Texte intégral
12/05/2023
ARRÊT N°225/2023
N° RG 21/04352 - N° Portalis DBVI-V-B7F-OOCP
FCC/AR
Décision déférée du 22 Septembre 2021 - Conseil de Prud'hommes - Formation paritaire de Toulouse ( 19/01723)
MISPOULET M.
[Y] [V]
C/
ASSOCIATION FORMATION APPRENTIS COMMERCE SERVICES : A.F.A.C.E.S
CONFIRMATION PARTIELLE
Grosse délivrée
le 12 MAI 2023
à Me Jean-pierre GOMEZ
Me Audrey GERMAIN
CCC POLE EMPLOI
REPUBLIQUE FRANCAISE
AU NOM DU PEUPLE FRANCAIS
***
COUR D'APPEL DE TOULOUSE
4eme Chambre Section 2
***
ARRÊT DU DOUZE MAI DEUX MILLE VINGT TROIS
***
APPELANT
Monsieur [Y] [V]
[Adresse 3]
[Localité 2]
Représenté par Me Jean-pierre GOMEZ, avocat au barreau de TOULOUSE
INTIMEE
ASSOCIATION FORMATION APPRENTIS COMMERCE SERVICES : A.F.A.C.E.S prise en la personne de son représentant légal, domicilié ès qualités audit siège sis [Adresse 1]

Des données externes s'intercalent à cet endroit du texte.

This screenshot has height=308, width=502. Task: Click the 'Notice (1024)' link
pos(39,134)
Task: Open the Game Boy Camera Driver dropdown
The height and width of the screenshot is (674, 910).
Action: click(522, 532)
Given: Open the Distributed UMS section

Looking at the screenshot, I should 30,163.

Représentée par Me Audrey GERMAIN, avocat au barreau de TOULOUSE
COMPOSITION DE LA COUR
En application des dispositions des articles 786 et 907 du Code de procédure civile, l'affaire a été débattue le 13 Mars 2023, en audience publique, les avocats ne s'y étant pas opposés, devant C. BRISSET, Présidente, chargée du rapport. Ce magistrat a rendu compte des plaidoiries dans le délibéré de la Cour, composée de :
C. BRISSET, présidente
A. PIERRE-BLANCHARD, conseillère
F. CROISILLE-CABROL, conseillère
Greffier, lors des débats : A. RAVEANE
ARRET :
- CONTRADICTOIRE
- prononcé publiquement par mise à disposition au greffe après avis aux parties
- signé par C. BRISSET, présidente, et par A. RAVEANE, greffière de chambre
EXPOSÉ DU LITIGE
M. [Y] [V] a été embauché selon un contrat d'intervention de formateur vacataire à temps partiel le 1er septembre 2015, par l'Association Formation Apprentis Commerce Services (AFACES) aux fins d'assurer des cours de gestion, droit et fiscalité, pour un volume de 380 heures, sur l'année scolaire 2015-2016.

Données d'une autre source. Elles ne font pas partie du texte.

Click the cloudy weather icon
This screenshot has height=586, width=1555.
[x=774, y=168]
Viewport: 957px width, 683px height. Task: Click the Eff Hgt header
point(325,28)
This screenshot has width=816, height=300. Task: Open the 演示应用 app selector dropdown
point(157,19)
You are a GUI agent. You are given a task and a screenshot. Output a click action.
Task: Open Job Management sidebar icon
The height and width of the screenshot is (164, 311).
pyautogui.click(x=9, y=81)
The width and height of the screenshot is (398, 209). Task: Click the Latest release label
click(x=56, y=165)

Le 1er septembre 2016, un contrat à durée indéterminée à temps partiel (75,78 heures par mois) a été conclu pour assurer 700 heures de cours de fiscalité et gestion par an.
Par LRAR du 20 février 2019, M. [V] a réclamé le paiement d'heures complémentaires et la requalification de son contrat de travail à temps partiel en contrat de travail à temps plein.

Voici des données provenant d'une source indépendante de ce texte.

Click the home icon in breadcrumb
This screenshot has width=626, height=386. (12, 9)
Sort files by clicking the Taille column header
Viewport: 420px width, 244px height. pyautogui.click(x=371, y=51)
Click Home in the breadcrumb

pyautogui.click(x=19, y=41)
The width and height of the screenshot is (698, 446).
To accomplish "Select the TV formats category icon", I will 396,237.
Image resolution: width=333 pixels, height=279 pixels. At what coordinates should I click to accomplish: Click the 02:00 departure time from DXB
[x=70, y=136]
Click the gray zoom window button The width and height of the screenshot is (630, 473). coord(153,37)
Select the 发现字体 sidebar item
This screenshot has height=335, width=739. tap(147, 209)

Par LRAR du 29 août 2019, M. [V] a pris acte de la rupture de son contrat de travail en se plaignant de l'absence de régularisation de sa situation. La relation de travail a pris fin au 31 août 2019.
Le 23 octobre 2019, M. [V] a saisi le conseil de prud'hommes de Toulouse aux fins notamment de paiement de salaires à temps plein, de l'indemnité compensatrice de préavis, de dommages et intérêts pour licenciement sans cause réelle et sérieuse, de dommages et intérêts pour rupture vexatoire et de dommages et intérêts pour non-respect de la procédure de licenciement.
A titre reconventionnel, l'AFACES a demandé le paiement du préavis de démission.
Par jugement du 22 septembre 2021, le conseil de prud'hommes de Toulouse a :
- dit que la prise d'acte de M. [V] n'est pas caractérisée,
- pris acte que l'AFACES reconnaît devoir les heures complémentaires à M. [V],
- condamné l'AFACES à régler à M. [V] la somme de 878,66 € au titre des heures complémentaires,
- rejeté les plus amples demandes,
- rappelé que les créances salariales (soit la somme de 878,66 €) produisent intérêts au taux légal à compter de la réception par l'employeur de la lettre de convocation devant le bureau de jugement, et qu'elles sont assorties de plein droit de l'exécution provisoire, la moyenne des trois derniers mois étant de 1.382,77 €,
- condamné l'AFACES à régler à M. [V] la somme de 1.000 € au titre de l'article 700 du code de procédure civile,
- condamné l'AFACES aux dépens,
- dit qu'à défaut de règlement spontané des condamnations prononcées par la présente décision et qu'en cas d'exécution par voie extrajudiciaire, les sommes retenues par l'huissier instrumentaire en application des dispositions de I'article 10 du décret 8 mars 2001, portant modification du décret du 12 décembre 1996 devront être supportées par la partie défenderesse.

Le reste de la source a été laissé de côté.